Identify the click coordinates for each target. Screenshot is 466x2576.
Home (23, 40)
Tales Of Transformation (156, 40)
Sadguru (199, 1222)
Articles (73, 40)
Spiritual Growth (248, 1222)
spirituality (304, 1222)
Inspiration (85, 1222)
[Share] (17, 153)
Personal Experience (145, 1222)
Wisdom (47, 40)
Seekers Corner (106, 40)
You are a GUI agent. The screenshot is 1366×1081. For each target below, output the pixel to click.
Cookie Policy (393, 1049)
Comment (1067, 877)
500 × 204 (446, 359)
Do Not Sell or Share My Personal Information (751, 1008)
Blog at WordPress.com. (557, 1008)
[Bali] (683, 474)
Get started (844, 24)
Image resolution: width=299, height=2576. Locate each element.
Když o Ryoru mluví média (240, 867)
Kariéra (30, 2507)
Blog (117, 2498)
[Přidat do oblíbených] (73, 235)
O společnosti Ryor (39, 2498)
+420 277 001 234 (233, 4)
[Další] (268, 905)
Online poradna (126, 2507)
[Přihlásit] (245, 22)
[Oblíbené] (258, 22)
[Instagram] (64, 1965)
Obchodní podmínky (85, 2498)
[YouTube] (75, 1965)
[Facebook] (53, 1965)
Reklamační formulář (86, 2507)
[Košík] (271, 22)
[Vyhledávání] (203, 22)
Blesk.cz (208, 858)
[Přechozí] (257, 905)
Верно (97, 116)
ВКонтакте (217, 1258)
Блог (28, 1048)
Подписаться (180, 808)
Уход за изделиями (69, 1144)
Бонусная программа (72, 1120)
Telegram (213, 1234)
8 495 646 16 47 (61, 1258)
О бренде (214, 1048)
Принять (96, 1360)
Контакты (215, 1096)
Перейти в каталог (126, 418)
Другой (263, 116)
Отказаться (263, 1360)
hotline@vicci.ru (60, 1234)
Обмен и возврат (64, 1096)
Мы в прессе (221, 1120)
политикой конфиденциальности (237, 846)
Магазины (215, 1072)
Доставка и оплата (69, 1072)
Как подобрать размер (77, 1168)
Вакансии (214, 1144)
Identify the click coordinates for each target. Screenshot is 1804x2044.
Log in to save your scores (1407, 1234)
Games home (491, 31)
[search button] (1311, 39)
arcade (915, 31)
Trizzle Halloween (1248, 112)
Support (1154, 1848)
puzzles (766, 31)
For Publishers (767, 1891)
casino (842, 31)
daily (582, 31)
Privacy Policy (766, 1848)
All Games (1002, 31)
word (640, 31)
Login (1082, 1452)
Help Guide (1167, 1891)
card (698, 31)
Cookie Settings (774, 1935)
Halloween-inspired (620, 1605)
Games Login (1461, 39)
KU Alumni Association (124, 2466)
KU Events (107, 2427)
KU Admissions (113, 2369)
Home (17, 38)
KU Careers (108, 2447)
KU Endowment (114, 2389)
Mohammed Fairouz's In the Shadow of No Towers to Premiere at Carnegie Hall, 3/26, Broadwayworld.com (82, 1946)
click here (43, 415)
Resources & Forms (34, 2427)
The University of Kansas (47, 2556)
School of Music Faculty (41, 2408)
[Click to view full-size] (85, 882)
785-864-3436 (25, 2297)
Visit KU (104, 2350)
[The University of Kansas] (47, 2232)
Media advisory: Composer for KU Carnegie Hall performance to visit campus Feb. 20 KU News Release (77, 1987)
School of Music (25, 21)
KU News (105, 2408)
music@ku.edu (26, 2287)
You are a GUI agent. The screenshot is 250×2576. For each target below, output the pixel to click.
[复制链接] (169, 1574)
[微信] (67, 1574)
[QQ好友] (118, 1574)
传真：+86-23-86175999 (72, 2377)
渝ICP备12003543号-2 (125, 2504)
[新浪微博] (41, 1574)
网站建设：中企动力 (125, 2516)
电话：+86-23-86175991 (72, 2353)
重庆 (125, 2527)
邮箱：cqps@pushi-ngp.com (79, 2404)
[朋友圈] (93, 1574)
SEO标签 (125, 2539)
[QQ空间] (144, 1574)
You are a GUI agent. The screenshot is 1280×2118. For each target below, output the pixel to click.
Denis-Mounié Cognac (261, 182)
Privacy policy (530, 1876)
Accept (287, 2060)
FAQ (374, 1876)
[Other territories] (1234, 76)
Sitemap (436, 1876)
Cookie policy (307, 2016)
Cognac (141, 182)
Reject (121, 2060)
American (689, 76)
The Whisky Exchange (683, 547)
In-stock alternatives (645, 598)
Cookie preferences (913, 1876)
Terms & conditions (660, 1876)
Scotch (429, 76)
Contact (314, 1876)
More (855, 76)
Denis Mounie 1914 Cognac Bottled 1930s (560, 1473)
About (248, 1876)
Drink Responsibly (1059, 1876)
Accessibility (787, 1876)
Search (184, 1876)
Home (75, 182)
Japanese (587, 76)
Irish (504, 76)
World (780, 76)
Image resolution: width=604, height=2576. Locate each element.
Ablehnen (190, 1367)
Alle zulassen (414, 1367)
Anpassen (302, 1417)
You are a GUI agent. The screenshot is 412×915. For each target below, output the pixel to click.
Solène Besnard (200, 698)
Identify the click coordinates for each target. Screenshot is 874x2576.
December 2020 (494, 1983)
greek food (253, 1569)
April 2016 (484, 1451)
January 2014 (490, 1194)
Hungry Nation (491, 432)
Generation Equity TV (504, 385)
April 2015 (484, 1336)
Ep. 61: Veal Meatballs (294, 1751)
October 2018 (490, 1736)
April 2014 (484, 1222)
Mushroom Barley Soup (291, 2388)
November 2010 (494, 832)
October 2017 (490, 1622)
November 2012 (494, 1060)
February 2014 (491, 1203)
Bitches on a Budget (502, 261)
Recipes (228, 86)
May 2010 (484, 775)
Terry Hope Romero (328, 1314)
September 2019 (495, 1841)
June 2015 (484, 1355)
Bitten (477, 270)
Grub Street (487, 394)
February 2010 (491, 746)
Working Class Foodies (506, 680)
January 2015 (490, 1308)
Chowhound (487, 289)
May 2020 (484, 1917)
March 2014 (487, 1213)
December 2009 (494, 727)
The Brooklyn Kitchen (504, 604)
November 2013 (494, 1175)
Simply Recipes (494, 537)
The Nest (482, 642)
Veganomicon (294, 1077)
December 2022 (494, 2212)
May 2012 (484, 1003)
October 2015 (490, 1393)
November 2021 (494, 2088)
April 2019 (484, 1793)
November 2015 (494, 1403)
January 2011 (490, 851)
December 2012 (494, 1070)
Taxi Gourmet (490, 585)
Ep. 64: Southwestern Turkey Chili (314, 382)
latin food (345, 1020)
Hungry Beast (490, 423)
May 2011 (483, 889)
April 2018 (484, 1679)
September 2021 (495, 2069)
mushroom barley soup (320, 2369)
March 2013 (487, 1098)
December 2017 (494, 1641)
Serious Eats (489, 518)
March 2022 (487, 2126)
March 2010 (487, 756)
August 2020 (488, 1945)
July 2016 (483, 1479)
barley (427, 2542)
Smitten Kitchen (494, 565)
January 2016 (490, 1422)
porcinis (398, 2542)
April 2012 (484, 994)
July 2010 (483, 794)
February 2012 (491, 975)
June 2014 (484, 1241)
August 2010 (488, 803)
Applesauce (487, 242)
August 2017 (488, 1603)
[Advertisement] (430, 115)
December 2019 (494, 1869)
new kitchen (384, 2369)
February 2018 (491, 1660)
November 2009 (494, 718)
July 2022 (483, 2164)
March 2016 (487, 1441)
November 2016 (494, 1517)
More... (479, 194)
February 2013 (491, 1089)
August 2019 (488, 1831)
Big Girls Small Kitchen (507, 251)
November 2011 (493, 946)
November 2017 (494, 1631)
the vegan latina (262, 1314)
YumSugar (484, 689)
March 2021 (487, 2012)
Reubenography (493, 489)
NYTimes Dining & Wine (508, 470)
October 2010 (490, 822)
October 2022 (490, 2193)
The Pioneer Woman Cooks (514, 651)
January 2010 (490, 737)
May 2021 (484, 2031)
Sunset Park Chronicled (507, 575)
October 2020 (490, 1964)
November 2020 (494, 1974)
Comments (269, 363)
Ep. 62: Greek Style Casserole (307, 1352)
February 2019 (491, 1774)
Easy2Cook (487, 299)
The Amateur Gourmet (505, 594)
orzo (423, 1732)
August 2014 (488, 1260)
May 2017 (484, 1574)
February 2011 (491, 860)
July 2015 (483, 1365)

Problem statement:
Everything starting at the line containing "Anpassen (302, 1417)" and ending at the line containing "Grub Street (487, 394)" in the records above should be repeated exactly, and only that.

Reply:
Anpassen (302, 1417)
You are a GUI agent. The screenshot is 412×915. For each target below, output the pixel to click.
Solène Besnard (200, 698)
Identify the click coordinates for each target. Screenshot is 874x2576.
December 2020 (494, 1983)
greek food (253, 1569)
April 2016 (484, 1451)
January 2014 (490, 1194)
Hungry Nation (491, 432)
Generation Equity TV (504, 385)
April 2015 (484, 1336)
Ep. 61: Veal Meatballs (294, 1751)
October 2018 (490, 1736)
April 2014 (484, 1222)
Mushroom Barley Soup (291, 2388)
November 2010 (494, 832)
October 2017 (490, 1622)
November 2012 (494, 1060)
February 2014 (491, 1203)
Bitches on a Budget (502, 261)
Recipes (228, 86)
May 2010 (484, 775)
Terry Hope Romero (328, 1314)
September 2019 (495, 1841)
June 2015 (484, 1355)
Bitten (477, 270)
Grub Street (487, 394)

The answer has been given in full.